AIM: Rewrite the lines from the one containing "Given: Open lab" through the one containing "Where should I", inclusive, replacing "settings gear" with "settings cog" and leaving everything else unchanged. Omit the pictures from your answer.

STORED RECORDS:
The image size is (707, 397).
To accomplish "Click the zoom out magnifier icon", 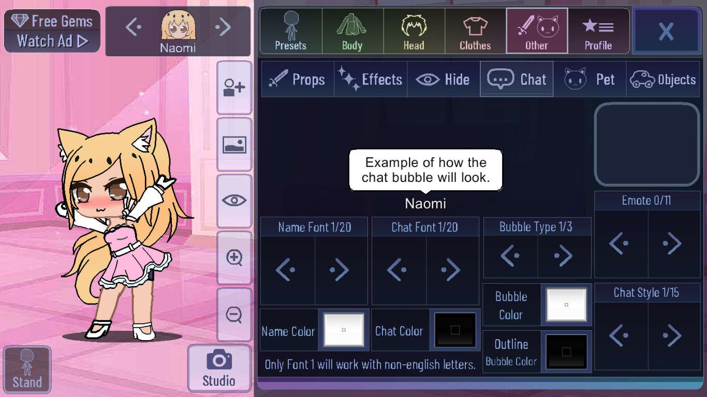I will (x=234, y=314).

==

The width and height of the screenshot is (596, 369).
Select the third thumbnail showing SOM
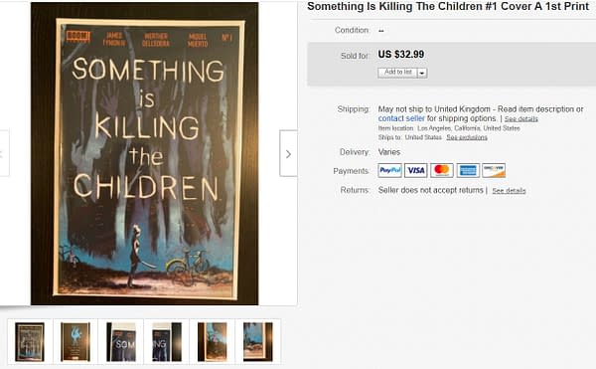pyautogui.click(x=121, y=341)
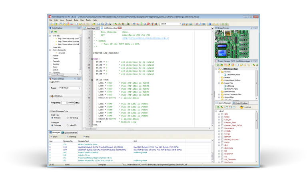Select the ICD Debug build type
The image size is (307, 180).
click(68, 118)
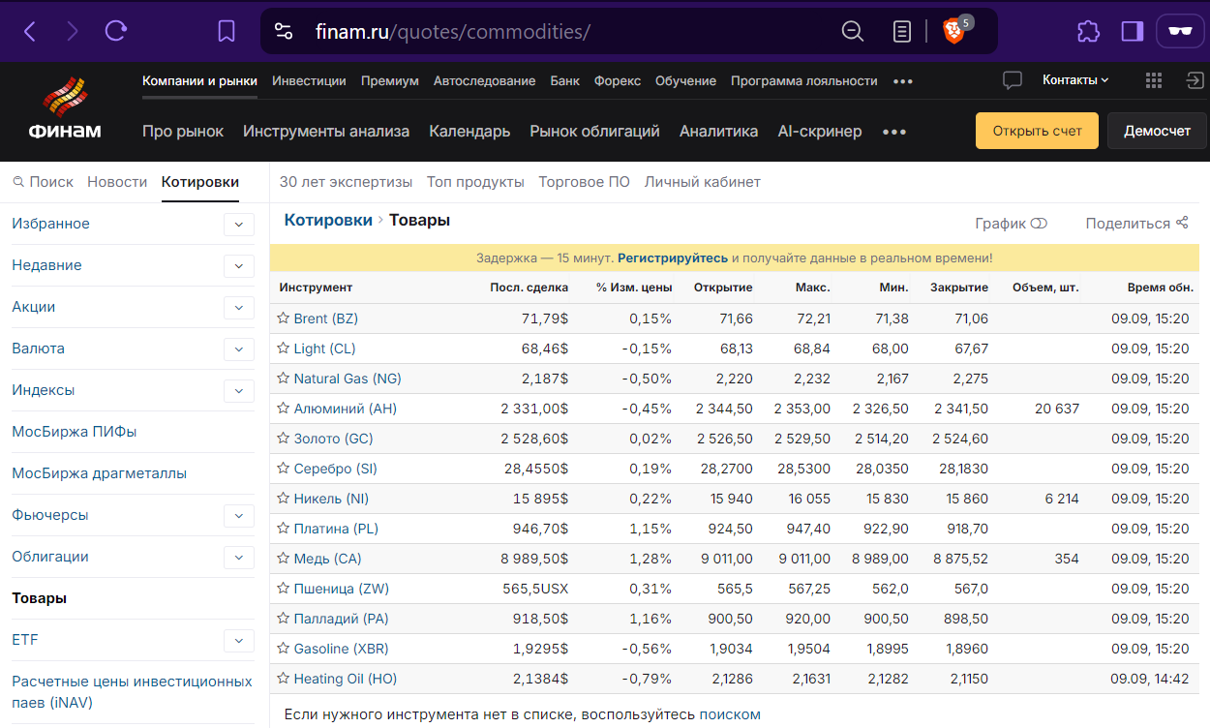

* * *

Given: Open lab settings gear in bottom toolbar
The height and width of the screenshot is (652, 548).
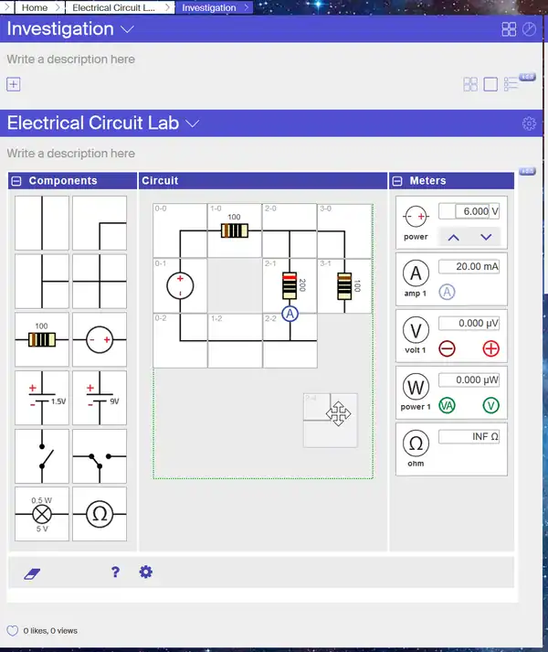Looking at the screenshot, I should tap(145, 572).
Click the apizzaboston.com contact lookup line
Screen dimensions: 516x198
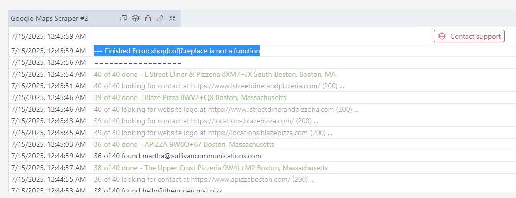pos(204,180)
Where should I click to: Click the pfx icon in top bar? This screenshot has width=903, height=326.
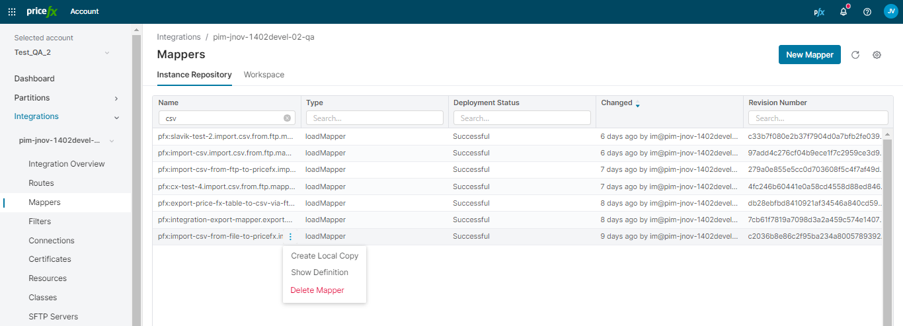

COMPLETE OUTPUT:
Given: Open lab settings cog in bottom toolbar
The height and width of the screenshot is (652, 548).
Looking at the screenshot, I should tap(145, 572).
Click the apizzaboston.com contact lookup line
Screen dimensions: 516x198
pos(204,180)
Where should I click to: Click the pfx icon in top bar? This screenshot has width=903, height=326.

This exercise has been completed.